▶ **What is being asked**: Copy exactly the stretch of data below from the line with "ETFs (142, 311)" through the line with "Sprunggelenk (81, 539)", including both of those lines.
::::
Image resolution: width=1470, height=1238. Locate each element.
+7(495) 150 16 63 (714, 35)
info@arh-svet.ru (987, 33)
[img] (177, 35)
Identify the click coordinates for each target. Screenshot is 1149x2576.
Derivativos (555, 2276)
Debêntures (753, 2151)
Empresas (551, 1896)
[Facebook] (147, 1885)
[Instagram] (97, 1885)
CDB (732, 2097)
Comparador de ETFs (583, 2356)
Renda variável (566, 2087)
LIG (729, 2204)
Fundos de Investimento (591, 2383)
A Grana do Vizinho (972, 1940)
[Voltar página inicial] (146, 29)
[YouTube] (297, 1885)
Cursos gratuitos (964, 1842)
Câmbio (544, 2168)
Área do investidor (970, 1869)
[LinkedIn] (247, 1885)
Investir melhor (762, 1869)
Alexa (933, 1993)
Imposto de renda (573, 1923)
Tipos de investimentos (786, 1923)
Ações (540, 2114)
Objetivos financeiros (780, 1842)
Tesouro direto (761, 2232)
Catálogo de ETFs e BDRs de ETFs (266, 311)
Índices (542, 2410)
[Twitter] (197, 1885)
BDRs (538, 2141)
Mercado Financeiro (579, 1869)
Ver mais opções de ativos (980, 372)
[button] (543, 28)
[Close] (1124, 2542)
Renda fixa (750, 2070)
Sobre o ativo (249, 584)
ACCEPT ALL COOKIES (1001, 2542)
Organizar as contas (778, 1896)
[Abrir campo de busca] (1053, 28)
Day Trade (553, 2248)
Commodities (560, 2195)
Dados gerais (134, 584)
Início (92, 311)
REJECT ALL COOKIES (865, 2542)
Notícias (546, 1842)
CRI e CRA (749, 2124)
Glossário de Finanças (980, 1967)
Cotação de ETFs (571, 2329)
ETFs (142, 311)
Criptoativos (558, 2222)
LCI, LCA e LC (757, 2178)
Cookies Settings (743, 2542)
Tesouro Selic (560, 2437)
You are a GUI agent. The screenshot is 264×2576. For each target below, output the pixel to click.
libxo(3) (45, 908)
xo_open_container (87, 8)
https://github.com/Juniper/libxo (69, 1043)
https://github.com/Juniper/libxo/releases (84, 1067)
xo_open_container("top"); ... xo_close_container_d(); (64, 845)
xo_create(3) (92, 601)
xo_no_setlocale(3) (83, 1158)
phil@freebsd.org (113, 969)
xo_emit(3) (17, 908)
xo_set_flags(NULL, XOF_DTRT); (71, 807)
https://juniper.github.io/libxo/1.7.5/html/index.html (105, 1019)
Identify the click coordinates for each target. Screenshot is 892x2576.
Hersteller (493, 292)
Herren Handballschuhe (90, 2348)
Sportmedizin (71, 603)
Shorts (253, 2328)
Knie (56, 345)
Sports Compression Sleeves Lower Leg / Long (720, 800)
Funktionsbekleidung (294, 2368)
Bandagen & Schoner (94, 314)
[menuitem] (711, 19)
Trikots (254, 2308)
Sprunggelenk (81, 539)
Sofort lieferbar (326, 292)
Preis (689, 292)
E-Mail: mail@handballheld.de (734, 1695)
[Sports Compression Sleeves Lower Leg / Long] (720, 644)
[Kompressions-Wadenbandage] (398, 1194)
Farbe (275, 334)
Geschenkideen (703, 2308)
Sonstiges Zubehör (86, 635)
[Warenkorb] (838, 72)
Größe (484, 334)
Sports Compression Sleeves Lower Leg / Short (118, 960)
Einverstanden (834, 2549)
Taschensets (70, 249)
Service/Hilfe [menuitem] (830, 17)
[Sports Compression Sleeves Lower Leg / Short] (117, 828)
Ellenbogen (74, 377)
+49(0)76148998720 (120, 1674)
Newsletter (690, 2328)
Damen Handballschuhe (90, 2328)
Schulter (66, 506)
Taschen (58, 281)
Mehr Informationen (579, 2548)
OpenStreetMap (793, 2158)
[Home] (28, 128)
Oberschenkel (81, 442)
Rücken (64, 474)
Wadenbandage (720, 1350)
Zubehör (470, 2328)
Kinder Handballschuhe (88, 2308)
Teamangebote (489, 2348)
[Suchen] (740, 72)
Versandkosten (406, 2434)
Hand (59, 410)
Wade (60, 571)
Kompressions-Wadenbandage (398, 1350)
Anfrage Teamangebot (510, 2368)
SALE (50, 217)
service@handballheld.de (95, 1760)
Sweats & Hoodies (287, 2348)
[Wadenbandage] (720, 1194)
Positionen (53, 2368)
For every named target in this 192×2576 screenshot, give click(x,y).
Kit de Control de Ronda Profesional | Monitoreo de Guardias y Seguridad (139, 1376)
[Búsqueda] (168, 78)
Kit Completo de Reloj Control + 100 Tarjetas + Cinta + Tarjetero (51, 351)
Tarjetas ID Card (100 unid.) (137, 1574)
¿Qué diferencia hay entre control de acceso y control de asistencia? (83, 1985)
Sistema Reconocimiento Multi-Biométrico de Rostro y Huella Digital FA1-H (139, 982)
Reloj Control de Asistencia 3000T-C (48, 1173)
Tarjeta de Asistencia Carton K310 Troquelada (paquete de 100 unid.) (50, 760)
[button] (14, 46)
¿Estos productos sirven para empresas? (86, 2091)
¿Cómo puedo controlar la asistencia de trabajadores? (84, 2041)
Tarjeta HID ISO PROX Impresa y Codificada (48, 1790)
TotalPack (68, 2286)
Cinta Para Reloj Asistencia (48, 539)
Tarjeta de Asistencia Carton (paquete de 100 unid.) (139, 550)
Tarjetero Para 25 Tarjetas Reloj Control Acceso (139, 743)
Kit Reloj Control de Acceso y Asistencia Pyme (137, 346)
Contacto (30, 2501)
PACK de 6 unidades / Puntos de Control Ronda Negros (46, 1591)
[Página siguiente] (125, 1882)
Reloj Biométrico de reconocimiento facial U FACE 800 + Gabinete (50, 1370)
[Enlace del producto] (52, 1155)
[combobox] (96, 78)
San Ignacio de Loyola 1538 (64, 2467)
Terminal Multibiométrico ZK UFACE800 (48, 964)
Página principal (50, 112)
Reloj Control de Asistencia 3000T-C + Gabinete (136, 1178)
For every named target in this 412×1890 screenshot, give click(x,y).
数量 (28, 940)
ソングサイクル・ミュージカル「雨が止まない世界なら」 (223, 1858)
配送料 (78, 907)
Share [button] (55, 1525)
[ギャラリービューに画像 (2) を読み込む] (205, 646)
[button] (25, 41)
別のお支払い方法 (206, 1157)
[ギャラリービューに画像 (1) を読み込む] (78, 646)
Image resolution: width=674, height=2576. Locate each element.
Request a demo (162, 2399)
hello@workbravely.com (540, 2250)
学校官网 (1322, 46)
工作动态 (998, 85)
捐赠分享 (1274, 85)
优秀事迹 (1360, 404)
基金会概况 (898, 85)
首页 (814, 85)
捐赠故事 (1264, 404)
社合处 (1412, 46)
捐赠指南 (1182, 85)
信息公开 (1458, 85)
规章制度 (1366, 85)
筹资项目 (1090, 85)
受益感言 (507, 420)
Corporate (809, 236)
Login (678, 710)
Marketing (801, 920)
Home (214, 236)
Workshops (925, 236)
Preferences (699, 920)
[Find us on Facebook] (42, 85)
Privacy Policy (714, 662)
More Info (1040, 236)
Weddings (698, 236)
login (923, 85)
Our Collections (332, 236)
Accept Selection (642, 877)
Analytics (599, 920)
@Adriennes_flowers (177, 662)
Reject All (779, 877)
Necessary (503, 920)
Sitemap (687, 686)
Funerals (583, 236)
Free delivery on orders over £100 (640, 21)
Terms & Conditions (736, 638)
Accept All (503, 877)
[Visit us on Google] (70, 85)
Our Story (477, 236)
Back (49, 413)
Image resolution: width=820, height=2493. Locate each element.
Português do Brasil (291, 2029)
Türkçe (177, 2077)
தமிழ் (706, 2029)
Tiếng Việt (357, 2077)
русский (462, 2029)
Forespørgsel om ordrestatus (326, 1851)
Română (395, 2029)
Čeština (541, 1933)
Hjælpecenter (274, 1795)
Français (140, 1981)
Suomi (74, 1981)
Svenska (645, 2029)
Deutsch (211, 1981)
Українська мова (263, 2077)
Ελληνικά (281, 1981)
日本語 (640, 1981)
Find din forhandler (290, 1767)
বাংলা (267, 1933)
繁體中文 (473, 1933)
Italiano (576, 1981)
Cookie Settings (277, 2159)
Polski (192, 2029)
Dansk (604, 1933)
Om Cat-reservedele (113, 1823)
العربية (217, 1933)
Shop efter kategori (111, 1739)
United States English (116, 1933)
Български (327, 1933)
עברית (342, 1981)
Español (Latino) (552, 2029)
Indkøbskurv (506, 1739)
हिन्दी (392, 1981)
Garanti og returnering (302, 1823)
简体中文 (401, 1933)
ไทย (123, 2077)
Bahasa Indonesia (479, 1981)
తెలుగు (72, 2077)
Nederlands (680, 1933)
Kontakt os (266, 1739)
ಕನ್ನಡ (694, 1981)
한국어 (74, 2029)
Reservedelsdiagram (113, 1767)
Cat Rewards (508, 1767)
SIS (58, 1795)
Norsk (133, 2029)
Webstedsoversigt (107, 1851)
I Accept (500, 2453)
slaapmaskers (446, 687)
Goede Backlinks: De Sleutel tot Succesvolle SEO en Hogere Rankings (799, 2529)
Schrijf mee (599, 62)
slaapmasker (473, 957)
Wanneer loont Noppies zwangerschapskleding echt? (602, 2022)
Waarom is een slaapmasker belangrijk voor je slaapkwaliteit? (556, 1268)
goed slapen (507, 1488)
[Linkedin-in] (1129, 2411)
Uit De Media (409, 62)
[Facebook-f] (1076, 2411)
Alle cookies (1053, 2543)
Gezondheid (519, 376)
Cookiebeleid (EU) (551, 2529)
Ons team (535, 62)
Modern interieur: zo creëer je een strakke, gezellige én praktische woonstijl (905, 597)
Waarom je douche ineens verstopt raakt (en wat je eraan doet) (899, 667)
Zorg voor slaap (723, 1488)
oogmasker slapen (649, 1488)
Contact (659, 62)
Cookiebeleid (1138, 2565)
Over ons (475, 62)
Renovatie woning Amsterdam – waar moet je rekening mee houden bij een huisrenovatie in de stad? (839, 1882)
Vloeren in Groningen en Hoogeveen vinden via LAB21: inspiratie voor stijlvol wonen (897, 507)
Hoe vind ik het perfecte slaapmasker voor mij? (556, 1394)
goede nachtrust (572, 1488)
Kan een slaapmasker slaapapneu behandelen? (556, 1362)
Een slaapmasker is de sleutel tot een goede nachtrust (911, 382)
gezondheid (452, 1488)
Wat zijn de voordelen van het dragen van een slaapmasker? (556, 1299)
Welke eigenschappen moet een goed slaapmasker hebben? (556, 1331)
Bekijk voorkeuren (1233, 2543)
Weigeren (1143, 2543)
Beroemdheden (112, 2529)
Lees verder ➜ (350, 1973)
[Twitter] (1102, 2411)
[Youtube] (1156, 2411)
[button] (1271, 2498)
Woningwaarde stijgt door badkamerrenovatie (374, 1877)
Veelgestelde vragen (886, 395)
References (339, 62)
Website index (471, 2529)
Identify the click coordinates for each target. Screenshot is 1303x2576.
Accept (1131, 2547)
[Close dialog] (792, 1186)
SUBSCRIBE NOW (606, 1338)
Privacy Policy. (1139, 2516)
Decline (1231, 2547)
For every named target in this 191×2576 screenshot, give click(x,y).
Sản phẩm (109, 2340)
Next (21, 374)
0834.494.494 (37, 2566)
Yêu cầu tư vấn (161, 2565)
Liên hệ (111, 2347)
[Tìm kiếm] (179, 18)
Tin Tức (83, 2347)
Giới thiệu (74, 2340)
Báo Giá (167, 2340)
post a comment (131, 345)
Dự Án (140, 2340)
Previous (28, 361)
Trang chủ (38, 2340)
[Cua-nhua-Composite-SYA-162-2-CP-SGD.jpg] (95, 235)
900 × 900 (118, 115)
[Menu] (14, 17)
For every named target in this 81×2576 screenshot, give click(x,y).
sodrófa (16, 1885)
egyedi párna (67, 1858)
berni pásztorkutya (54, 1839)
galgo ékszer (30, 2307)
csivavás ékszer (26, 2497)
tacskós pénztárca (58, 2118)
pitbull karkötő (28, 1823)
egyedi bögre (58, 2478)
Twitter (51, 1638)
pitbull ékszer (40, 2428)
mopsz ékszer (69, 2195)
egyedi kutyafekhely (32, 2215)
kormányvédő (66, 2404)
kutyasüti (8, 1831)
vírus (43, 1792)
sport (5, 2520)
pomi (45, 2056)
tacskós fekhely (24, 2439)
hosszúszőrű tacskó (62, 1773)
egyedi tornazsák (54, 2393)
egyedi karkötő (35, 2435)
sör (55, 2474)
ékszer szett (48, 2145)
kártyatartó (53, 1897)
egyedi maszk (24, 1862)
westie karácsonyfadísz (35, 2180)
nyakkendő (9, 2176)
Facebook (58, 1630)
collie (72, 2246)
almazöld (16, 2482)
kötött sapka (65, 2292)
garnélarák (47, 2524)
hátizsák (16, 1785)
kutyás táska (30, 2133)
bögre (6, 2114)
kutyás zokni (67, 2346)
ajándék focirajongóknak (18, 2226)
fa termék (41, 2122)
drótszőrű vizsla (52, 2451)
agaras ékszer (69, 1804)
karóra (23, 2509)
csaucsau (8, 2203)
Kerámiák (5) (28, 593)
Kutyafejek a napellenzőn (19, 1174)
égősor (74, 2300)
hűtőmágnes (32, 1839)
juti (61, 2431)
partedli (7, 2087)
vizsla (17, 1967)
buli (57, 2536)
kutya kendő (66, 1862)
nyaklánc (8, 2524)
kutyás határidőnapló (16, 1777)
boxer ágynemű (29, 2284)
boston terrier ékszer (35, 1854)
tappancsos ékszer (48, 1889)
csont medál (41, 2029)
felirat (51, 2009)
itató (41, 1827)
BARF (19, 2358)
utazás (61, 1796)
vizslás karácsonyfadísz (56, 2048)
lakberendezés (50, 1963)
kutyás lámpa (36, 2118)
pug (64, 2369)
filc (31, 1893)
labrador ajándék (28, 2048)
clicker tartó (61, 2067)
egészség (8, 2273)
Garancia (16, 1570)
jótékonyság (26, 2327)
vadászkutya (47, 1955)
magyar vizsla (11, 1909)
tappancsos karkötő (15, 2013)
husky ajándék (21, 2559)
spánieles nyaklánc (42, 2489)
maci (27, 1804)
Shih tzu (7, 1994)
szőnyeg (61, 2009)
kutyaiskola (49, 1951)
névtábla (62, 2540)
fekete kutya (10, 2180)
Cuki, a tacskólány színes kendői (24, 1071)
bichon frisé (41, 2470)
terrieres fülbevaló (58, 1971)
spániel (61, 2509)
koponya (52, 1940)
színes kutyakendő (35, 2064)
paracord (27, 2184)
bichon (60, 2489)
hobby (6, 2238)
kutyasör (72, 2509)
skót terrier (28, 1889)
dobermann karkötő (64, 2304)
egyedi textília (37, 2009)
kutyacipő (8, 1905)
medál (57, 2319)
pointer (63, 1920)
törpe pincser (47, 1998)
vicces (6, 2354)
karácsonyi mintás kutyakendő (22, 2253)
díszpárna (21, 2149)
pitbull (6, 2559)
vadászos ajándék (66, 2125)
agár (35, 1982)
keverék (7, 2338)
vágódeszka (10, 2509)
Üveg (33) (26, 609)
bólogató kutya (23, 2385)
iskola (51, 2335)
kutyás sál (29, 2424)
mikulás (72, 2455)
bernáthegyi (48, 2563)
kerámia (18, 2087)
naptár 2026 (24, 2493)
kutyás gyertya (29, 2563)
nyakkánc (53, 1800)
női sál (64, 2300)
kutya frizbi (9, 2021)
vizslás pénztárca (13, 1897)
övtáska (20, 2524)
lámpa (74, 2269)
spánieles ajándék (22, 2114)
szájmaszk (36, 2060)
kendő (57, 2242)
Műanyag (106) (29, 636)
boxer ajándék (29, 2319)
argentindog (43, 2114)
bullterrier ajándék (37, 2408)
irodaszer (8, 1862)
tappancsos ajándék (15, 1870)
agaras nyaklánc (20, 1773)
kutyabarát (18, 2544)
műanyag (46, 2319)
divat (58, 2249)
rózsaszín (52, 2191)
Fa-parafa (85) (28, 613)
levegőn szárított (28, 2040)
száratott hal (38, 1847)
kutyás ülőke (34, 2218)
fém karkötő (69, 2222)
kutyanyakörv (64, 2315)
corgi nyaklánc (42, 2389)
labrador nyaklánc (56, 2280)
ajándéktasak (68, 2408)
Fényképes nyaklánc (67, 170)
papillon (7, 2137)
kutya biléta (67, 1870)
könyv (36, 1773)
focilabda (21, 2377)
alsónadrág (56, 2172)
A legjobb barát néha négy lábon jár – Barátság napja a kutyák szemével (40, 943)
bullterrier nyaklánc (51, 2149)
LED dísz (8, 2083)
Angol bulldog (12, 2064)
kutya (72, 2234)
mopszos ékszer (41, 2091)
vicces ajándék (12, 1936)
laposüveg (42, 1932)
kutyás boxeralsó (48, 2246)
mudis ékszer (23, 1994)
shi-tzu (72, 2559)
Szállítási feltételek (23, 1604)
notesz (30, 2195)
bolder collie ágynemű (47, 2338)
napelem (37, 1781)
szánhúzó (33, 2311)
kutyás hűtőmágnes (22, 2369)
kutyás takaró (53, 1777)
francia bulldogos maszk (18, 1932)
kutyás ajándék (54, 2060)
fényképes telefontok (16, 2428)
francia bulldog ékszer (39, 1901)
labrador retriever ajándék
::::
▶ **Exercise output**:
ETFs (142, 311)
Criptoativos (558, 2222)
LCI, LCA e LC (757, 2178)
Cookies Settings (743, 2542)
Tesouro Selic (560, 2437)
You are a GUI agent. The screenshot is 264×2576. For each target below, output the pixel to click.
libxo(3) (45, 908)
xo_open_container (87, 8)
https://github.com/Juniper/libxo (69, 1043)
https://github.com/Juniper/libxo/releases (84, 1067)
xo_open_container("top"); ... xo_close_container_d(); (64, 845)
xo_create(3) (92, 601)
xo_no_setlocale(3) (83, 1158)
phil@freebsd.org (113, 969)
xo_emit(3) (17, 908)
xo_set_flags(NULL, XOF_DTRT); (71, 807)
https://juniper.github.io/libxo/1.7.5/html/index.html (105, 1019)
Identify the click coordinates for each target. Screenshot is 892x2576.
Hersteller (493, 292)
Herren Handballschuhe (90, 2348)
Sportmedizin (71, 603)
Shorts (253, 2328)
Knie (56, 345)
Sports Compression Sleeves Lower Leg / Long (720, 800)
Funktionsbekleidung (294, 2368)
Bandagen & Schoner (94, 314)
[menuitem] (711, 19)
Trikots (254, 2308)
Sprunggelenk (81, 539)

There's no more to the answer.